[SOURCE RECORDS]
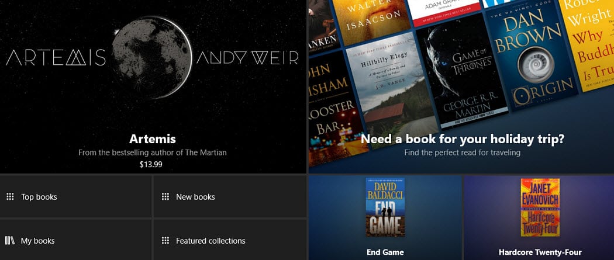
Task: Click Find the perfect read for traveling
Action: pyautogui.click(x=462, y=152)
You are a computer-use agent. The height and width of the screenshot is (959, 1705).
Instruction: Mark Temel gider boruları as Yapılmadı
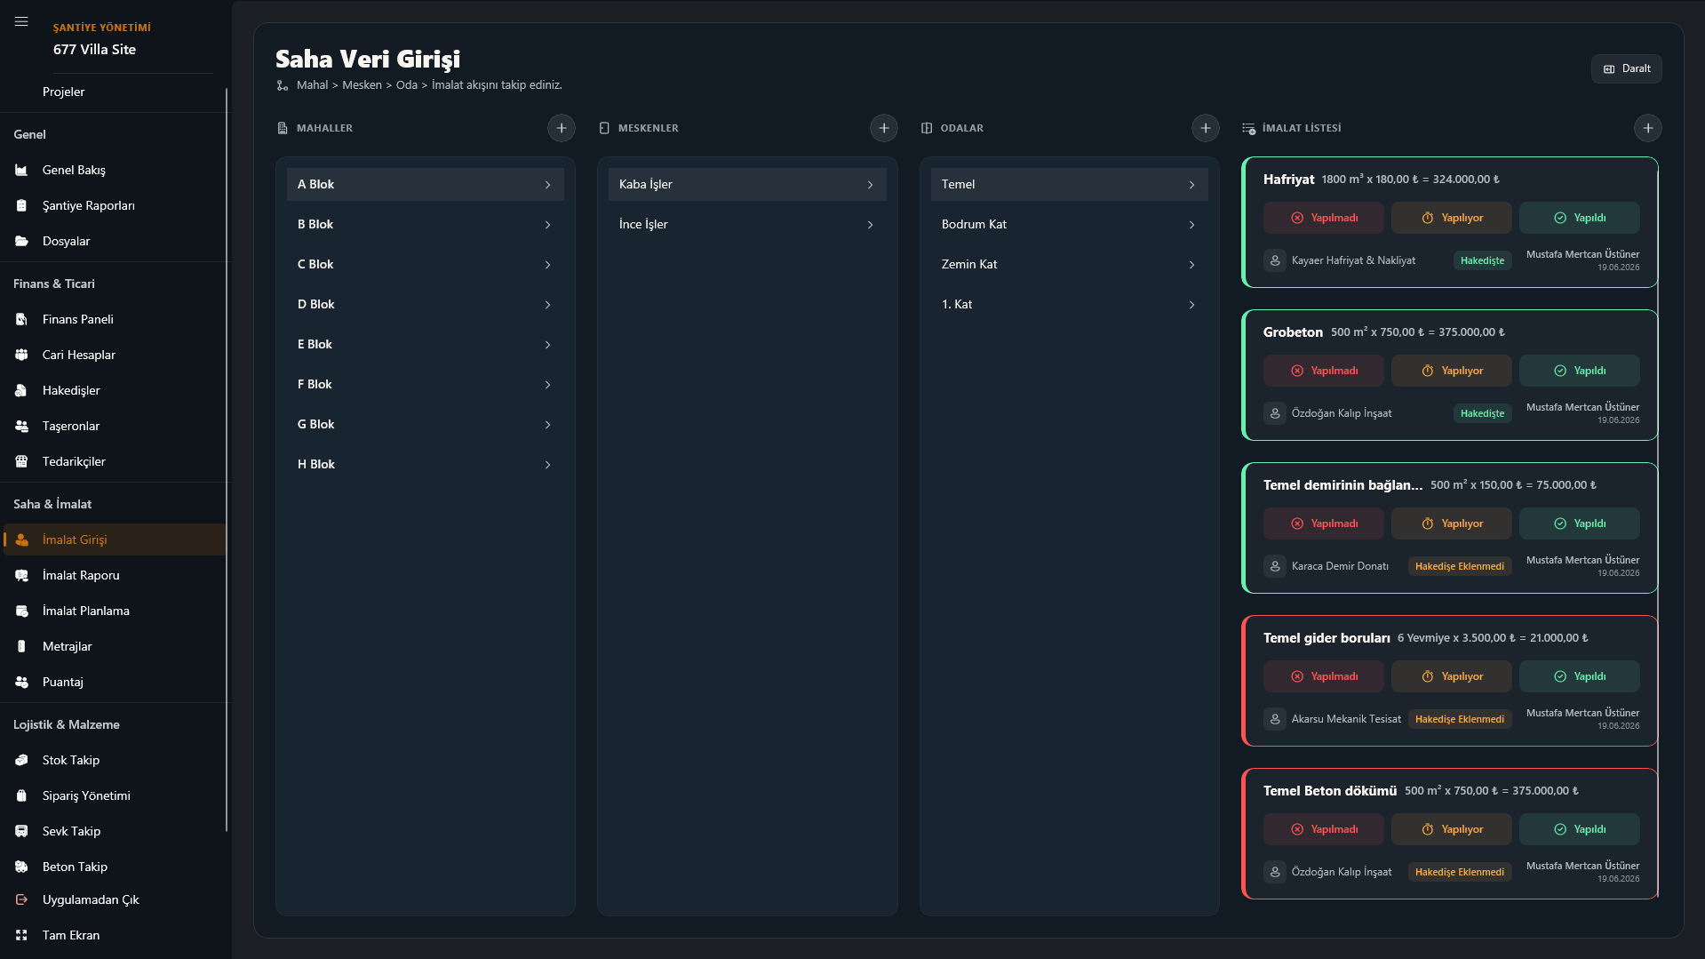(x=1324, y=676)
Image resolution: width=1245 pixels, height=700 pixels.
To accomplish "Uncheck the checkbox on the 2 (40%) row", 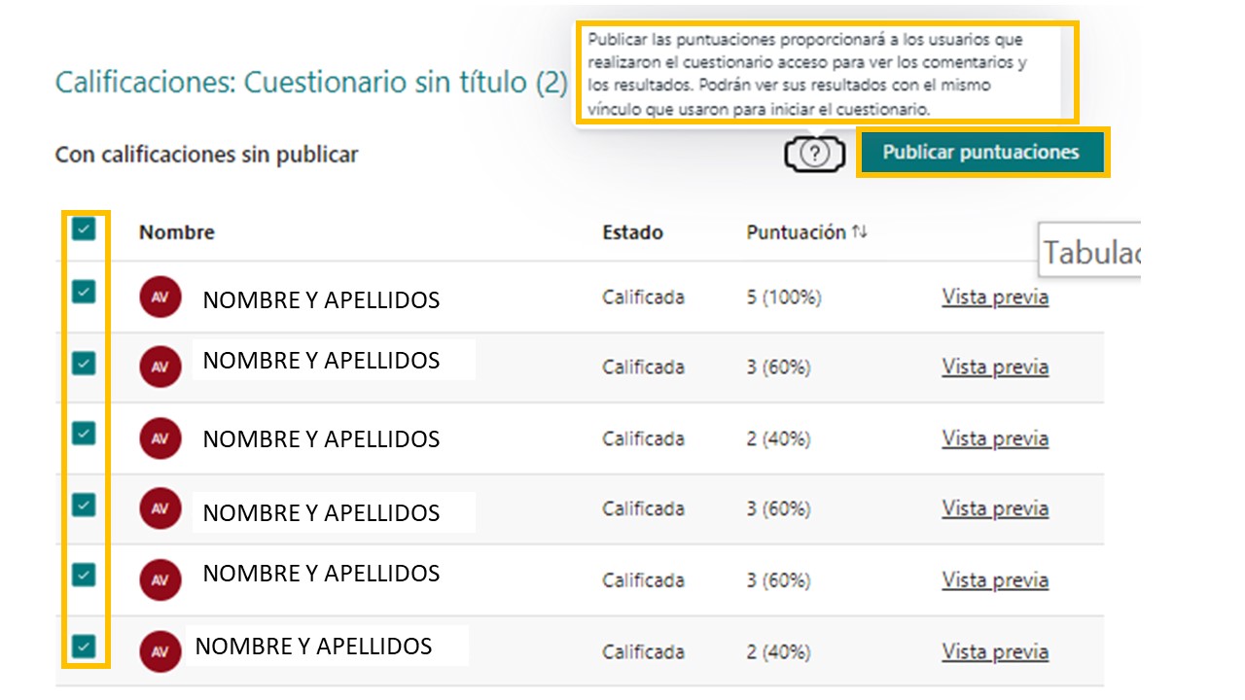I will [x=84, y=432].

[PROBLEM DESCRIPTION] Please return all lines in the material above that include the word "height".

[ANSWER BOX]
You are a computer-use agent. The height and width of the screenshot is (959, 1705).
Image resolution: width=1245 pixels, height=700 pixels.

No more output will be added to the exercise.